Reading passage »
▬▬▬

TENTH COURT OF APPEALS

 

No. 10-95-265-CR

 

JASON MARK ALLMAN,

Appellant

v.

 

THE STATE OF TEXAS,

Appellee

 

From the County Court at Law

Ellis County, Texas

Trial Court # 95-10458-CR

 

O P I N I O N

 

Appellant, Jason Mark Allman, pled nolo contendere to a charge of Driving While Intoxicated. Tex. Penal Code Ann. 49.04(a) (Vernon 1996). The trial court assessed punishment at sixty days' incarceration probated for two years and a $400 fine. Allman raises two points of error on appeal: 1) the trial court erred in failing to suppress evidence obtained after Allman's arrest because, in a previous license suspension hearing, an administrative law judge found no probable cause existed for Allman's arrest; and 2) the trial court erred in failing to dismiss the DWI charge as a violation of Allman's constitutional protection against double jeopardy. We overrule both points of error and affirm the trial court's judgment.

In his first point of error, Allman argues that the State is precluded from prosecuting him for DWI because the administrative law judge in Allman's driver's license suspension hearing ruled that no probable cause existed for Allman's arrest. Allman contends that because the issue of probable cause previously had been decided by an administrative law judge, the State is barred by the doctrine of collateral estoppel from relitigating the issue in his DWI prosecution. The doctrine of collateral estoppel is encompassed within the Fifth Amendment guarantee against double jeopardy and has been defined by the United States Supreme Court to mean "that when an issue of ultimate fact has once been determined by a valid and final judgment, that issue cannot again be litigated between the same parties in any future lawsuit." Ashe v. Swenson, 397 U.S. 436, 443, 90 S. Ct. 1189, 1194 (1970). Allman contends that probable cause was an issue of ultimate fact in both his driver's license suspension hearing and his DWI prosecution and, therefore, once the issue was decided in the driver's license suspension hearing, the State was estopped from relitigating the issue in his DWI trial.

It is true that probable cause to arrest is an issue of ultimate fact at a driver's license suspension hearing. Holmberg v. State, No. 01-95-01199-CR, slip op. at 3 (Tex. App. Houston [1st Dist.], May 23, 1996, pet. filed). However, in Neaves v. State, 767 S.W.2d 784 (Tex. Crim. App. 1989), the Court of Criminal Appeals held that the existence of probable cause at the time of arrest is not an issue of ultimate fact in prosecution for DWI. Id. at 786. Consequently, whether probable cause existed at the time of Allman's arrest is not an "issue of ultimate fact," and collateral estoppel thus does not preclude the State from prosecuting Allman for DWI despite the administrative law judge's previous finding. Allman's first point of error is overruled.

In his second point, Allman argues that the trial court erred in failing to dismiss the DWI charge against him as a violation of his constitutional right against double jeopardy. Allman maintains that the finding of no probable cause made by the administrative law judge in his previous driver's license suspension hearing is the equivalent of an acquittal on the DWI charge, and thus precludes the State from prosecuting him for it.

▬▬▬

Supplied material »
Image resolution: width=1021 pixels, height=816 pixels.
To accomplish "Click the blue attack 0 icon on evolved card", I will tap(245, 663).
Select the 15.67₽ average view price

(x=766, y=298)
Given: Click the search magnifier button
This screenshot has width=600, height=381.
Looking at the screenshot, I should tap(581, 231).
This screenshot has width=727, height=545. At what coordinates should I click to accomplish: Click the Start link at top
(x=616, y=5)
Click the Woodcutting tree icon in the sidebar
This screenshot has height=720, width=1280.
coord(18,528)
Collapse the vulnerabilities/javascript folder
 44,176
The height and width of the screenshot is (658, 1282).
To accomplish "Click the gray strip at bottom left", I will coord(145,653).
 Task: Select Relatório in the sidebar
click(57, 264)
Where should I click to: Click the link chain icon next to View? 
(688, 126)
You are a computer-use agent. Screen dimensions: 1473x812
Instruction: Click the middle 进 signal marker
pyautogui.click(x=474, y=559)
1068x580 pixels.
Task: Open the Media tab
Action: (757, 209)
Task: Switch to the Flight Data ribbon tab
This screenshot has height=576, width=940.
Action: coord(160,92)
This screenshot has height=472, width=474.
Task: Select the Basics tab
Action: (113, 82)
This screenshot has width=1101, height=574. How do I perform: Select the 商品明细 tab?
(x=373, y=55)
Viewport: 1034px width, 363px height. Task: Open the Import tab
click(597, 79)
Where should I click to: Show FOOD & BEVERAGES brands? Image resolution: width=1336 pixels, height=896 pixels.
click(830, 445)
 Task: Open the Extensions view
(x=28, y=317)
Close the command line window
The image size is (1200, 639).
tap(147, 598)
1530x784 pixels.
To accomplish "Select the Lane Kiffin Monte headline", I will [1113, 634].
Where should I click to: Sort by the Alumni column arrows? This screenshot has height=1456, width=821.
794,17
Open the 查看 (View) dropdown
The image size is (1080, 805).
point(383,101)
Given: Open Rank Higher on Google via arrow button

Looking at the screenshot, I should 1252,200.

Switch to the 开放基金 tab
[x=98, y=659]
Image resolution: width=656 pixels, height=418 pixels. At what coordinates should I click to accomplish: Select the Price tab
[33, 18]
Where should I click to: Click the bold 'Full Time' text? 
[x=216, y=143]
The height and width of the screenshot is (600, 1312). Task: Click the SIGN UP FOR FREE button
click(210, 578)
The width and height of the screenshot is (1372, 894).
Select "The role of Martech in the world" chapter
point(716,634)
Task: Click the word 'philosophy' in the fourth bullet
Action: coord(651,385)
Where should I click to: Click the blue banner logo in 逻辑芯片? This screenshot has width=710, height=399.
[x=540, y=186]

▬▬▬

The problem » Copy the passage of the DWI appeal opinion from "It is true that" up to and including "error is overruled.". The entries play no part in what comes next.

Complete output »
It is true that probable cause to arrest is an issue of ultimate fact at a driver's license suspension hearing. Holmberg v. State, No. 01-95-01199-CR, slip op. at 3 (Tex. App. Houston [1st Dist.], May 23, 1996, pet. filed). However, in Neaves v. State, 767 S.W.2d 784 (Tex. Crim. App. 1989), the Court of Criminal Appeals held that the existence of probable cause at the time of arrest is not an issue of ultimate fact in prosecution for DWI. Id. at 786. Consequently, whether probable cause existed at the time of Allman's arrest is not an "issue of ultimate fact," and collateral estoppel thus does not preclude the State from prosecuting Allman for DWI despite the administrative law judge's previous finding. Allman's first point of error is overruled.